● **Required action 1**: From the court opinion, list the surnames of the judges named in the line that begins "Before:".
● **Required action 2**: Update the court opinion: reproduce it starting at the words "Corcoran v City" and ending after "Kern, Kennedy, JJ.", replacing "Appeal No." with "Appeal Number".

● **Extract**:
· · · · ·

Corcoran v City of New York |
2020 NY Slip Op 05133 |
Decided on September 29, 2020 |
Appellate Division, First Department |
Published by New York State Law Reporting Bureau pursuant to Judiciary Law § 431. |
This opinion is uncorrected and subject to revision before publication in the Official Reports. |
Decided and Entered: September 29, 2020
Index No. 162529/2015 Appeal No. 11858 Case No. 2020-02072
Before: Friedman, J.P., Mazzarelli, Kern, Kennedy, JJ.
v
The City of New York, et al., Defendants-Respondents.
Rubenstein & Rynecki, Brooklyn (Harper A. Smith of counsel), for appellant.
James E. Johnson, Corporation Counsel, New York (Amy McCamphill of counsel), for respondents.
Order, Supreme Court, New York County (Lyle E. Frank, J.), entered October 29, 2019, which, insofar as appealed from as limited by the briefs, granted the motion of defendants City of New York and Police Officer Mitovich to dismiss plaintiff's assault and battery claim and his 42 USC § 1983 claim, unanimously reversed, on the law, without costs, and the motion denied.

· · · · ·

● **Dataset content**:
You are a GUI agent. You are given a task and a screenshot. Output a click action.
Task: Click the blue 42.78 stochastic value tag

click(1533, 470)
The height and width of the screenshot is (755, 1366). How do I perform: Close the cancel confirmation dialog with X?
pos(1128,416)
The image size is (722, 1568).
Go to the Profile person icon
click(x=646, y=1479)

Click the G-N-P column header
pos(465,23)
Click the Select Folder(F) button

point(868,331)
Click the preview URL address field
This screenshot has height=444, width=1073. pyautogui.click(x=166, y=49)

· · · · ·

● **Task output 1**: Friedman, Mazzarelli, Kern, Kennedy

● **Task output 2**:
Corcoran v City of New York |
2020 NY Slip Op 05133 |
Decided on September 29, 2020 |
Appellate Division, First Department |
Published by New York State Law Reporting Bureau pursuant to Judiciary Law § 431. |
This opinion is uncorrected and subject to revision before publication in the Official Reports. |
Decided and Entered: September 29, 2020
Index No. 162529/2015 Appeal Number 11858 Case No. 2020-02072
Before: Friedman, J.P., Mazzarelli, Kern, Kennedy, JJ.